Florianópolis (SC) — Todo investidor sabe quanto rendeu o CDI no último mês. Poucos conseguem afirmar, com precisão, qual foi o retorno efetivo do imóvel herdado pela família, depois de contabilizados custos de manutenção, depreciação, reformas emergenciais e perda silenciosa de valor ao longo do tempo.
A assimetria expõe uma das fragilidades históricas do mercado patrimonial: enquanto ativos financeiros evoluíram para um ambiente altamente monitorado, digitalizado e orientado por dados, grande parte do patrimônio imobiliário ainda é administrada de forma fragmentada, com baixa previsibilidade e pouca inteligência operacional.
O desafio ganha relevância diante do tamanho desse mercado. Segundo levantamento da Savills, o mercado imobiliário global atingiu US$ 390 trilhões, em 2025 (valor superior ao combinado de ações, títulos e ouro). Já o McKinsey Global Institute estima que cerca de 68% do patrimônio líquido mundial esteja concentrado em imóveis.
No Brasil, o avanço das family offices e das estruturas de gestão patrimonial tem ampliado a demanda por governança e visibilidade sobre esses ativos. Levantamento da Forbes aponta que o país já reúne 546 empresas atuando em gestão patrimonial e family offices, sendo 44% delas estruturadas como multi family offices.
“Existe uma contradição evidente nesse mercado. O ativo mais valioso das famílias ainda é administrado, muitas vezes, com controles dispersos, pouca previsibilidade e sem inteligência sobre o custo real de manutenção daquele patrimônio”, afirma Enrico Dias, CEO do Grupo Rede Vistorias.
O custo invisível do patrimônio imobiliário
Na avaliação da companhia, o aluguel representa apenas a parcela visível da rentabilidade imobiliária. Sob a superfície, há uma camada de custos frequentemente negligenciada: manutenção corretiva acumulada, depreciação física, intervenções emergenciais, sinistros e perda de eficiência operacional.

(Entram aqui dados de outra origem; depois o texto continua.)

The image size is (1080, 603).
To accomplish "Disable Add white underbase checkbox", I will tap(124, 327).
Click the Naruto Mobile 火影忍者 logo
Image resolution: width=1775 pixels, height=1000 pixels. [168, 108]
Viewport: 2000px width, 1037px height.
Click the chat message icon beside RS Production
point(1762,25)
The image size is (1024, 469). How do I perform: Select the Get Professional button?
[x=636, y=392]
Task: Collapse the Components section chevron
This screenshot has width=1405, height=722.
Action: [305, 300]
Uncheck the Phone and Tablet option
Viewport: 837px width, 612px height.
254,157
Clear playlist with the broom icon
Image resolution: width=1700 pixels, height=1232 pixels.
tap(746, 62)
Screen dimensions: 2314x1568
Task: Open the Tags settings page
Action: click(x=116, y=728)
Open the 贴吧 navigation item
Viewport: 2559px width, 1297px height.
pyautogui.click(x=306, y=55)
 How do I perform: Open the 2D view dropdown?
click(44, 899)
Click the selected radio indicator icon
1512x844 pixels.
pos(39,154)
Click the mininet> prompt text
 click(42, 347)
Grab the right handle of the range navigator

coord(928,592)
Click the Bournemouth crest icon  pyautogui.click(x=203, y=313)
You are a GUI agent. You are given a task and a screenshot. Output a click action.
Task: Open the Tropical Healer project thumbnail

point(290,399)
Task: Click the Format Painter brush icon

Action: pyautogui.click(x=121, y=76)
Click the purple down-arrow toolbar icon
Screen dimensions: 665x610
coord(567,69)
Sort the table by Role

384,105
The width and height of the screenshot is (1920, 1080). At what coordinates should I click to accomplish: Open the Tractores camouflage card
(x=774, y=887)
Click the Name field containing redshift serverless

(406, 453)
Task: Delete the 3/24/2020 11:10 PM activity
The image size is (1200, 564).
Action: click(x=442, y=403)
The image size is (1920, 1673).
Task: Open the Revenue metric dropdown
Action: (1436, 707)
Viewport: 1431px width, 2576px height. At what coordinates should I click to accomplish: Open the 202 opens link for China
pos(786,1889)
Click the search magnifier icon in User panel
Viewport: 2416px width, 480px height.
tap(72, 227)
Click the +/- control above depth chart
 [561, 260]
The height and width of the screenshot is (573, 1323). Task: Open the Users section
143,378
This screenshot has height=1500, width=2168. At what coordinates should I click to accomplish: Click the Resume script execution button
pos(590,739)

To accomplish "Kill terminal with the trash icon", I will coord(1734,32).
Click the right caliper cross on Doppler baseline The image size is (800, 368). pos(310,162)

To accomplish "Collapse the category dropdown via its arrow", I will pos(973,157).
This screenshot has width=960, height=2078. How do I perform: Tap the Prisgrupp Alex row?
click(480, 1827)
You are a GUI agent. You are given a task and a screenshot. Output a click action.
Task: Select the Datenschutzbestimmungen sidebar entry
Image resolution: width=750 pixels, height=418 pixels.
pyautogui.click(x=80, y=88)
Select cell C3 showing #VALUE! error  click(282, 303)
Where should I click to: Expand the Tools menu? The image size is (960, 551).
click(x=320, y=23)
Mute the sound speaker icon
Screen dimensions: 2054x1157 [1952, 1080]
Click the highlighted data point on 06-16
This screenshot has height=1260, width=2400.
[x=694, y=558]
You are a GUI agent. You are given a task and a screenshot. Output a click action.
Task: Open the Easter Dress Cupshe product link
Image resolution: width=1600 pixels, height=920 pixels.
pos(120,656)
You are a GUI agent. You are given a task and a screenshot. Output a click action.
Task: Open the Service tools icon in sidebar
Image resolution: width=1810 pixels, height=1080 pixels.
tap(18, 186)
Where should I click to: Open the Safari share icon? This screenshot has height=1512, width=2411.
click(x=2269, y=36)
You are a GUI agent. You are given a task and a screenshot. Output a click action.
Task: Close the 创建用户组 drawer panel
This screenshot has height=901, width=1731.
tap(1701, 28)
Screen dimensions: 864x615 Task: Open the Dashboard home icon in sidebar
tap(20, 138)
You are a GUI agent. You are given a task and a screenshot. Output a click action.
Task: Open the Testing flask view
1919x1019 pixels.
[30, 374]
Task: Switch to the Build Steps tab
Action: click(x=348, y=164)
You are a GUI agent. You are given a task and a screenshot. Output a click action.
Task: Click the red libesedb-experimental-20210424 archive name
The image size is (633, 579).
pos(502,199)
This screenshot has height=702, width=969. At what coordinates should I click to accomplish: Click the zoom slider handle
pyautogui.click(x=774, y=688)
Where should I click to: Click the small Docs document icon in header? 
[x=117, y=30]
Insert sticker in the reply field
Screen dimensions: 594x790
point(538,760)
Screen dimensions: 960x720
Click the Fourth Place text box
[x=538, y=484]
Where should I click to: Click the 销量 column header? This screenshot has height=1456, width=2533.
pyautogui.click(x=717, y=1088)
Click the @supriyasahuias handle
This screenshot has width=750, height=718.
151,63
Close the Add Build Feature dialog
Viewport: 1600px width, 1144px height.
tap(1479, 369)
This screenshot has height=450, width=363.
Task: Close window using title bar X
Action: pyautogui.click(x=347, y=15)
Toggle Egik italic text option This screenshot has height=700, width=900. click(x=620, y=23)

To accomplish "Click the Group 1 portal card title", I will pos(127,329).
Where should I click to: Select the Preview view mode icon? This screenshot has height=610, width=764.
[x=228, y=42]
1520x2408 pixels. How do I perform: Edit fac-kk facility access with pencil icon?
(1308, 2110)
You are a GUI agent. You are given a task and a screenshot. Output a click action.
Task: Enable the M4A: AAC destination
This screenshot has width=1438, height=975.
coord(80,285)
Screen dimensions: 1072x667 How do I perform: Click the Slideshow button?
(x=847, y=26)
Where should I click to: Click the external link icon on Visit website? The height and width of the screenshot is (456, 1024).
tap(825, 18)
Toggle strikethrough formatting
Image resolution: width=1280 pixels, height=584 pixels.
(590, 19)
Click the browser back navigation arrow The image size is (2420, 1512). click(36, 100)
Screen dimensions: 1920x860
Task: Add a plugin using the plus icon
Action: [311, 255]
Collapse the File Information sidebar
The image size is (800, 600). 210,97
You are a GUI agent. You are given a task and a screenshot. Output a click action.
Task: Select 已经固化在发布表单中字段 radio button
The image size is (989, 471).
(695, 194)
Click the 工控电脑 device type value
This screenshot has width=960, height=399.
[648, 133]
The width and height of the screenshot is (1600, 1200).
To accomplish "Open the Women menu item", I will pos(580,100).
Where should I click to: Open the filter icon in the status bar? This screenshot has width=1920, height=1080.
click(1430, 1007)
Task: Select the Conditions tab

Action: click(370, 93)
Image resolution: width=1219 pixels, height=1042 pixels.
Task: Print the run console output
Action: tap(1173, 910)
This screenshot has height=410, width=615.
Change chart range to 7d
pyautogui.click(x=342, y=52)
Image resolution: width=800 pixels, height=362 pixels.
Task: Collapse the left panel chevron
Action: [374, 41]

Sem uma base estruturada de informações, esses gastos acabam diluídos ao longo dos anos, dificultando a leitura real sobre a performance do ativo.
“Na prática, muitos multi family offices acabam se transformando em grandes administradoras imobiliárias. O problema não é falta de competência técnica. O que falta é informação estruturada para tomada de decisão”, diz Dias.
A aposta do Grupo RV em inteligência patrimonial
Fundado em Florianópolis, o Grupo Rede Vistorias completa 10 anos operando o que classifica como o maior datalake imobiliário do Brasil. A companhia realiza atualmente mais de 20 mil vistorias mensais em cerca de 800 cidades brasileiras e já ultrapassou a marca de 1 milhão de vistorias realizadas.
Ao longo dessa trajetória, a empresa estruturou uma base proprietária com 260 milhões de registros relacionados a imóveis, formando uma infraestrutura de dados que passou a sustentar a nova estratégia da companhia: transformar informação operacional em inteligência patrimonial.
A partir das vistorias, o Grupo RV criou o MID (Meu Imóvel Digital), um modelo de gêmeo digital que centraliza histórico, características técnicas, manutenção e evolução dos imóveis monitorados pela plataforma.
“A vistoria deixou de ser apenas um documento operacional. Ela passou a funcionar como uma camada contínua de inteligência sobre o ativo imobiliário. Cada imóvel gera dados capazes de antecipar riscos, orientar manutenção preventiva e trazer visibilidade sobre o que efetivamente aquele patrimônio custa e entrega ao longo do tempo”, afirma Dias.
Segundo o executivo, o mercado imobiliário deve atravessar, nos próximos anos, uma transformação semelhante à vivida pelo sistema financeiro nas últimas décadas, marcada por digitalização, integração de dados e monitoramento em tempo real.
“Durante décadas, famílias perderam patrimônio imobiliário por falta de gestão estruturada. O que estamos construindo é uma infraestrutura capaz de transformar imóveis em ativos gerenciáveis com inteligência, previsibilidade e transparência. Não faz mais sentido gerir o patrimônio imobiliário no escuro”, afirma.
Sobre o Grupo RV
Fundado em 2016, em Florianópolis (SC), o Grupo RV é um ecossistema de soluções para o mercado imobiliário e patrimonial. Reúne operações como a Rede Vistorias — maior rede de vistorias imobiliárias do país —, além da Lado Bom Seguros e da Reparo Fácil. A empresa atua em mais de 800 cidades brasileiras e possui operações internacionais em Portugal, Uruguai, Paraguai e Colômbia. Em dez anos, realizou mais de 1 milhão de vistorias e consolidou o maior datalake imobiliário do Brasil.